From the entries below, copy exactly the lines from the one that contains "This screenshot has height=819, width=1456." through the one that contains "Given: Toggle the", both included, and only those.
····················
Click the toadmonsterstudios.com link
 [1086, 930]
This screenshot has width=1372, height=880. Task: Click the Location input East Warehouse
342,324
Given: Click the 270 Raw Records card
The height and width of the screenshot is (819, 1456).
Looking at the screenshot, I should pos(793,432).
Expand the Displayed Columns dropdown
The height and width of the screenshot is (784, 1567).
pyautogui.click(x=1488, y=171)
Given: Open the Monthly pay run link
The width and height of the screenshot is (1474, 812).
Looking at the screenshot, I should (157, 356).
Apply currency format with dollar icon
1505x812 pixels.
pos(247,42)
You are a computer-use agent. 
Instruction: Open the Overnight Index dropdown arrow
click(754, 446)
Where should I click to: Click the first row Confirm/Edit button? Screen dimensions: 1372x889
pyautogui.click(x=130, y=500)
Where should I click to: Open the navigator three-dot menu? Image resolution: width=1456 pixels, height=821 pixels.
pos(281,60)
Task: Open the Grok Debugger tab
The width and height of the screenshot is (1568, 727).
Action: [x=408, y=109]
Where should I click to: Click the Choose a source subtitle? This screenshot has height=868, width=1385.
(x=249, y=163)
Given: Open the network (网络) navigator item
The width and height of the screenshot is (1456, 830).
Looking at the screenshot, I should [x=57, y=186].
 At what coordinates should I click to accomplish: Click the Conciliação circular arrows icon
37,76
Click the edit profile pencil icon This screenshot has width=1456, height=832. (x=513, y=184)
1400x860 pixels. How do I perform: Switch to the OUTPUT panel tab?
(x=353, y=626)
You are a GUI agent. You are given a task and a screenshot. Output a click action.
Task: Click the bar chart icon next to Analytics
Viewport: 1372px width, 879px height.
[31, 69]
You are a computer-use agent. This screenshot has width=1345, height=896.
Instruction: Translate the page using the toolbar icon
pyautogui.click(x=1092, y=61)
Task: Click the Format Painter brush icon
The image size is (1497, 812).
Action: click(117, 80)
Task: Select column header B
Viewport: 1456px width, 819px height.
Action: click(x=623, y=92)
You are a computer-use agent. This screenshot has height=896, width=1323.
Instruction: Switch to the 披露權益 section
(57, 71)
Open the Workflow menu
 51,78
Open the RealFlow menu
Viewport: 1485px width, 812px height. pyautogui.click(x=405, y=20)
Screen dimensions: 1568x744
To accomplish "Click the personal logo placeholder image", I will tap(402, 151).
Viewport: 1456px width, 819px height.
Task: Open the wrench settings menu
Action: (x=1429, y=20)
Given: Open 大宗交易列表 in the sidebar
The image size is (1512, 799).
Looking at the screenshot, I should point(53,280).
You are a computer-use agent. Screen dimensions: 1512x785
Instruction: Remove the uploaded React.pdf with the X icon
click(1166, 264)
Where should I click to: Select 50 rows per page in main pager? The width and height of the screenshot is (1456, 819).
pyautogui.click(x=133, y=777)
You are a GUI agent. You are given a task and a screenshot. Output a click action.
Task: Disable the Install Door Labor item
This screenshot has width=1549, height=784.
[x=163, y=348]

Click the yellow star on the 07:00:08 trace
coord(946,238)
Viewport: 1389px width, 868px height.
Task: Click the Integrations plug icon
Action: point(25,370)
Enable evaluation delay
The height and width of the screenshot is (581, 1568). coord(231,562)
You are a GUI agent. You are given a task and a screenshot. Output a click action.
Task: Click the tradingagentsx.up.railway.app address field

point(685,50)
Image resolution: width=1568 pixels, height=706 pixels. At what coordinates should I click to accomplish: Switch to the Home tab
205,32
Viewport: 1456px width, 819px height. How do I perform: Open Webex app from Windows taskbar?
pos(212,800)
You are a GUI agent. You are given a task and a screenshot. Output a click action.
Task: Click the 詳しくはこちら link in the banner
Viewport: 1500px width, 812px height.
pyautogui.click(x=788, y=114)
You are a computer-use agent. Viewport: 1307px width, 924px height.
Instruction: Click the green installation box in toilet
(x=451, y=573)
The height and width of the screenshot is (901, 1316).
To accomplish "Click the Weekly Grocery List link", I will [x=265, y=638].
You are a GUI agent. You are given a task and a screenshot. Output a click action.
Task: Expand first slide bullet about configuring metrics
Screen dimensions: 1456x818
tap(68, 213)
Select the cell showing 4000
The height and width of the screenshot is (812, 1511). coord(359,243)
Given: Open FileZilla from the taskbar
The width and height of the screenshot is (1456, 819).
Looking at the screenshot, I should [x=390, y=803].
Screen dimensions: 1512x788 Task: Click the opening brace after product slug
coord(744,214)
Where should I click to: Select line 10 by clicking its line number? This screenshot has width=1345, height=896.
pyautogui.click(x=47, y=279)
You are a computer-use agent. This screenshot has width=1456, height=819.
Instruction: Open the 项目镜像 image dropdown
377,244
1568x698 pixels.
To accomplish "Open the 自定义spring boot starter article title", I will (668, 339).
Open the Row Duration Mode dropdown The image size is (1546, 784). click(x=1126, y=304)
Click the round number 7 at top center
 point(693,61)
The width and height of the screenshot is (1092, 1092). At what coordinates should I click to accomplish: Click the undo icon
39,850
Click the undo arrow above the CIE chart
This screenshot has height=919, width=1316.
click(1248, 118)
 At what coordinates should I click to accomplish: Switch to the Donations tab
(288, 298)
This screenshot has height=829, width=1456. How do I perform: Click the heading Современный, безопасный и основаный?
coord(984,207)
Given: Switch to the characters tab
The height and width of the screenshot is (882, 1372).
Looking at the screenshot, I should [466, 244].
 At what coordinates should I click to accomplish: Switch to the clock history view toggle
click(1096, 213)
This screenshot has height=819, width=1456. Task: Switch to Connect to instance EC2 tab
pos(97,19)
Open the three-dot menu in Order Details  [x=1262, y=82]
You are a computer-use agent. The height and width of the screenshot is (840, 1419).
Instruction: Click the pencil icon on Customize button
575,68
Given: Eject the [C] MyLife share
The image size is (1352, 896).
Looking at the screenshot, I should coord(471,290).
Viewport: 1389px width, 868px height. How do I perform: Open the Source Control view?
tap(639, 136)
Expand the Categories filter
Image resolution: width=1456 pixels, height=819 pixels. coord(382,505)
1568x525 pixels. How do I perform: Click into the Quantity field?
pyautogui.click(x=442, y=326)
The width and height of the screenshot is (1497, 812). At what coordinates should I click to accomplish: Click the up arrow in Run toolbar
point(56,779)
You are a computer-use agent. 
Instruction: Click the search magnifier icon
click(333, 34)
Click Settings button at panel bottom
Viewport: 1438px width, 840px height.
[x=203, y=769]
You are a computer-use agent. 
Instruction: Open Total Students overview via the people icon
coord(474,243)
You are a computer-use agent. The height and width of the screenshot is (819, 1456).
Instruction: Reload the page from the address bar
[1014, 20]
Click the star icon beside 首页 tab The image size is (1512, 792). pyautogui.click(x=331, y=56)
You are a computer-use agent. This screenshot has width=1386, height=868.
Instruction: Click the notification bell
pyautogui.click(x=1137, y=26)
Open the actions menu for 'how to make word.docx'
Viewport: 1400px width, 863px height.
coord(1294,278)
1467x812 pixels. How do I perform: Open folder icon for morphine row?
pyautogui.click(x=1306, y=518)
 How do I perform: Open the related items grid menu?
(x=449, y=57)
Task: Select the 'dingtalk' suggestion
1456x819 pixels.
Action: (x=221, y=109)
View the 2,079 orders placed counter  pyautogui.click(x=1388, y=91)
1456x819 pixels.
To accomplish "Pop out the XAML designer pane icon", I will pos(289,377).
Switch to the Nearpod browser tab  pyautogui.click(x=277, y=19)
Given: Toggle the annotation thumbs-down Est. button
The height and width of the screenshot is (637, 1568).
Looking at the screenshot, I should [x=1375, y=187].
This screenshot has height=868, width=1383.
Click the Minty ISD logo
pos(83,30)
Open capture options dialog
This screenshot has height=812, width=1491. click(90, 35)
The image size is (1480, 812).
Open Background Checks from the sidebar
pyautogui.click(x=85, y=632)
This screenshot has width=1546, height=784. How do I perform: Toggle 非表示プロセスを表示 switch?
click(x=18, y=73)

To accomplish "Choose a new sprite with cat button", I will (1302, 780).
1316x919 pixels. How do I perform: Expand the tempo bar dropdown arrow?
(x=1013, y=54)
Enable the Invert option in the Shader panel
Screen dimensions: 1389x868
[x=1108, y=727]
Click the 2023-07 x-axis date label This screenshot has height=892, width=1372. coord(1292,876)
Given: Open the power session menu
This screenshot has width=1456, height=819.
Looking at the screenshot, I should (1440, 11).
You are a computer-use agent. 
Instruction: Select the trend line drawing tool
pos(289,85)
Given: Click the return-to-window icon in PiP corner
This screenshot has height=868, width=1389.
····················
#### Answer box:
This screenshot has height=819, width=1456. Task: Switch to Connect to instance EC2 tab
pos(97,19)
Open the three-dot menu in Order Details  [x=1262, y=82]
You are a computer-use agent. The height and width of the screenshot is (840, 1419).
Instruction: Click the pencil icon on Customize button
575,68
Given: Eject the [C] MyLife share
The image size is (1352, 896).
Looking at the screenshot, I should coord(471,290).
Viewport: 1389px width, 868px height. How do I perform: Open the Source Control view?
tap(639, 136)
Expand the Categories filter
Image resolution: width=1456 pixels, height=819 pixels. coord(382,505)
1568x525 pixels. How do I perform: Click into the Quantity field?
pyautogui.click(x=442, y=326)
The width and height of the screenshot is (1497, 812). At what coordinates should I click to accomplish: Click the up arrow in Run toolbar
point(56,779)
You are a computer-use agent. 
Instruction: Click the search magnifier icon
click(333, 34)
Click Settings button at panel bottom
Viewport: 1438px width, 840px height.
[x=203, y=769]
You are a computer-use agent. 
Instruction: Open Total Students overview via the people icon
coord(474,243)
You are a computer-use agent. The height and width of the screenshot is (819, 1456).
Instruction: Reload the page from the address bar
[1014, 20]
Click the star icon beside 首页 tab The image size is (1512, 792). pyautogui.click(x=331, y=56)
You are a computer-use agent. This screenshot has width=1386, height=868.
Instruction: Click the notification bell
pyautogui.click(x=1137, y=26)
Open the actions menu for 'how to make word.docx'
Viewport: 1400px width, 863px height.
coord(1294,278)
1467x812 pixels. How do I perform: Open folder icon for morphine row?
pyautogui.click(x=1306, y=518)
 How do I perform: Open the related items grid menu?
(x=449, y=57)
Task: Select the 'dingtalk' suggestion
1456x819 pixels.
Action: (x=221, y=109)
View the 2,079 orders placed counter  pyautogui.click(x=1388, y=91)
1456x819 pixels.
To accomplish "Pop out the XAML designer pane icon", I will pos(289,377).
Switch to the Nearpod browser tab  pyautogui.click(x=277, y=19)
Given: Toggle the annotation thumbs-down Est. button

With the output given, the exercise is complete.